Claude Code プラグインのフック設計

Hook Architecture for Claude Code Plugins

森川 陽子Developer Productivity Lead
2026-04-2315分
Claude CodePluginsHooksLifecycle

Este artigo está publicado em japonês. Resumo em português abaixo:

Hook Architecture for Claude Code PluginsPreToolUse・PostToolUse・UserPromptSubmit・SessionStart の四つの主要フックを活用したライフサイクル制御の実践。

# Claude Code プラグインのフック設計

プラグインにおける hooks は、LLM の確率的な振る舞いを決定論的な制御で包むための仕組みである。どのタイミングで何を差し込むかを誤ると、開発体験を損なうだけでなくセキュリティホールにもなりうる。本稿では四つの主要フックの使い分けと、実運用で得た教訓をまとめる。

四つのライフサイクル

Claude Code が公開している主要フックは次の四種類である。`SessionStart` はセッション開始時に一度だけ呼ばれ、環境変数や初期コンテキストを注入する用途に向く。`UserPromptSubmit` はユーザーがプロンプトを送信するたびに発火し、入力の前処理や禁止語チェックに使える。`PreToolUse` は任意のツール実行前に呼ばれ、引数の検証や承認フローに組み込む。`PostToolUse` はツール実行後に呼ばれ、監査ログや後処理を担う。

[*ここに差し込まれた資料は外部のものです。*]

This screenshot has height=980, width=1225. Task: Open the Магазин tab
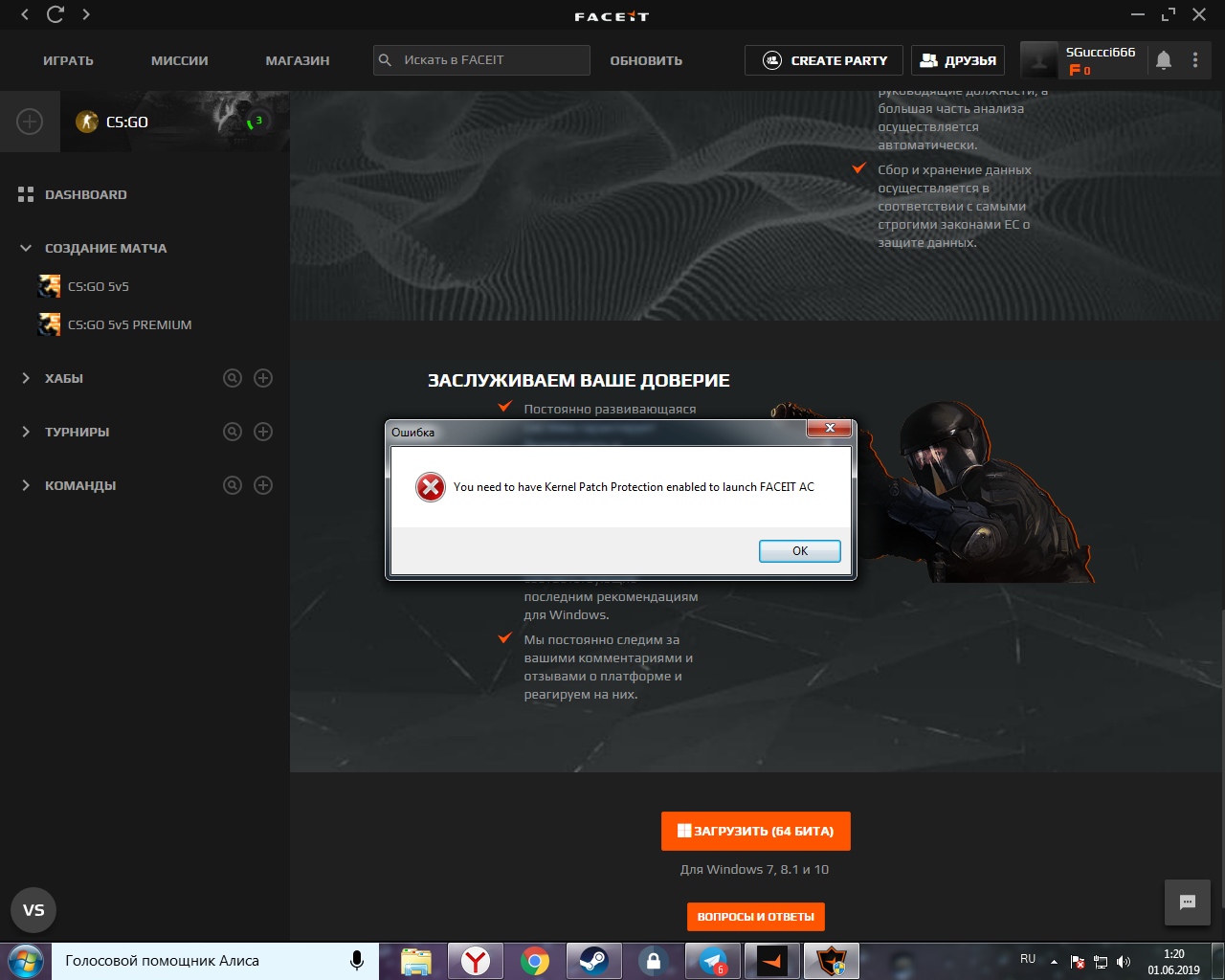click(297, 60)
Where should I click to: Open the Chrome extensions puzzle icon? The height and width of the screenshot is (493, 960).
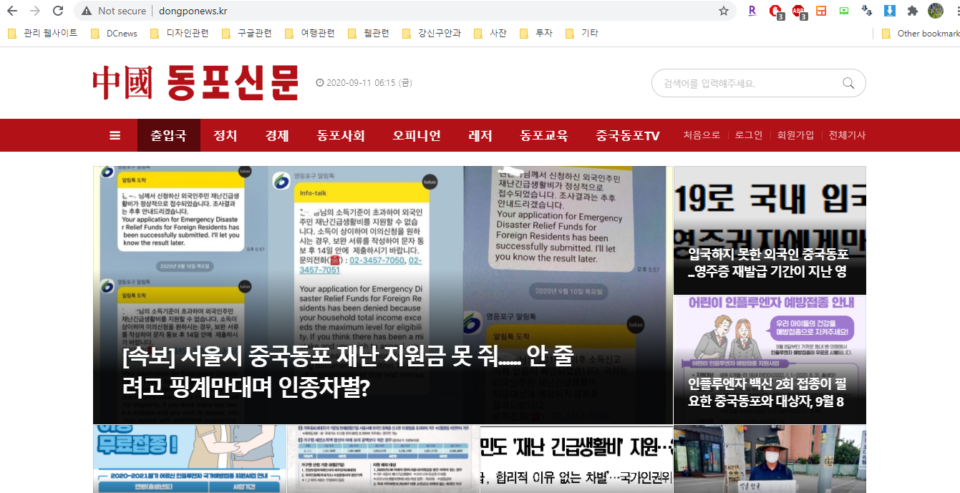(x=912, y=11)
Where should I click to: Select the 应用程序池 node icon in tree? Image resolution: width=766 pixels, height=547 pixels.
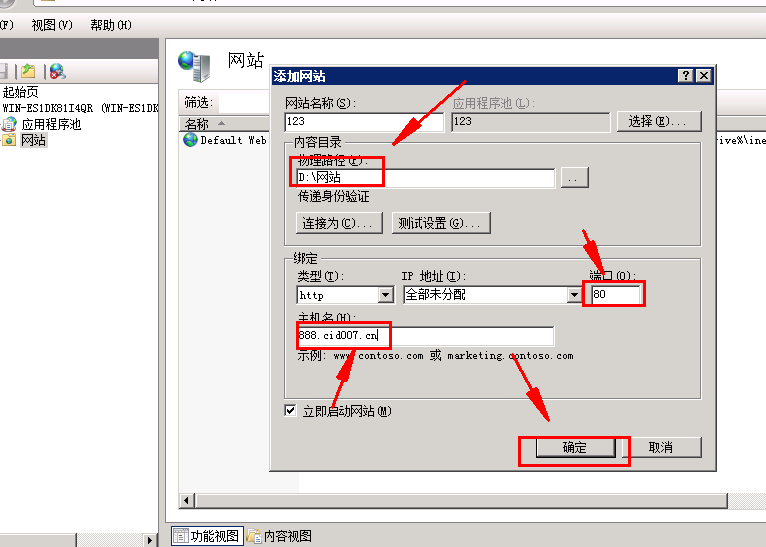pos(10,124)
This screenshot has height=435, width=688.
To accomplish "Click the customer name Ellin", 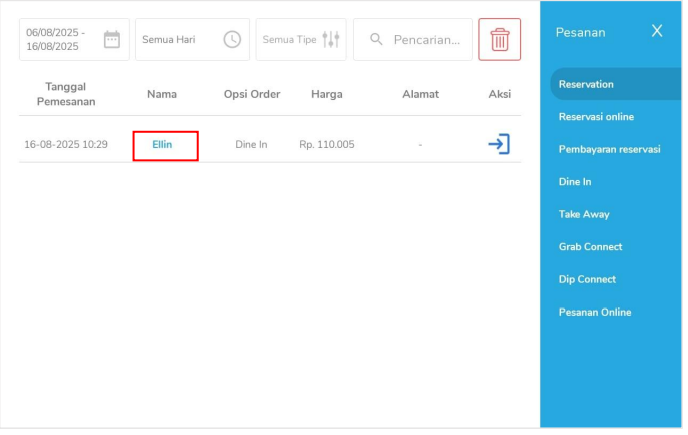I will (162, 145).
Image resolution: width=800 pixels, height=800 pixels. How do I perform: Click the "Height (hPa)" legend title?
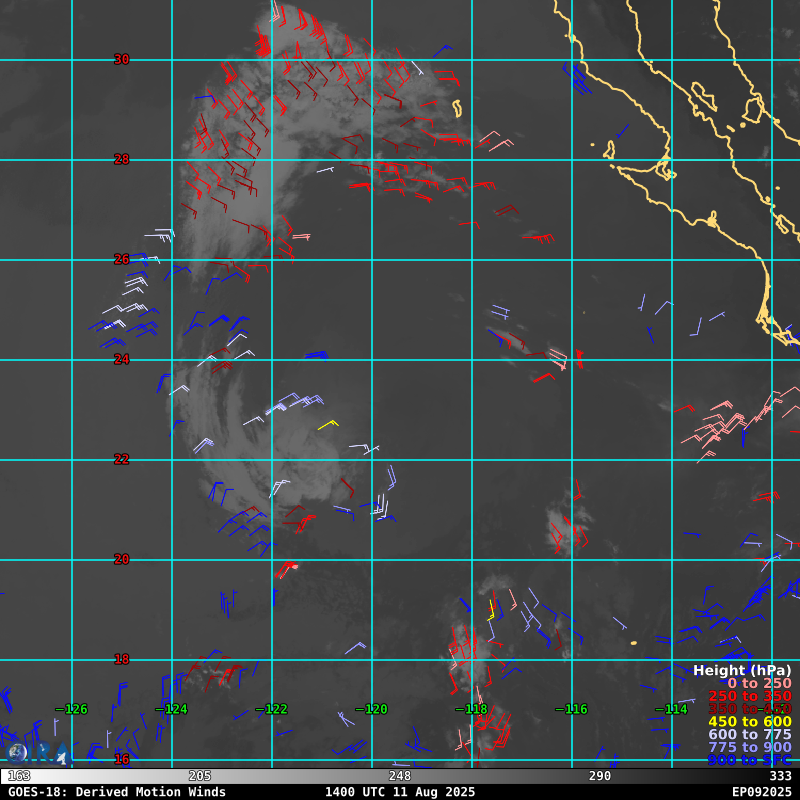pos(741,670)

この四点を押さえるだけで、プラグインの骨格は概ね組み立てられる。

PreToolUse による事前検証

最も強力なのが `PreToolUse` である。終了コードがゼロでなければツール実行をキャンセルできるため、危険なコマンドの網を張れる。我々のチームでは以下のようなシェルスクリプトを置き、`rm -rf /` に類するパターンや、本番 DB への直接接続を機械的に止めている。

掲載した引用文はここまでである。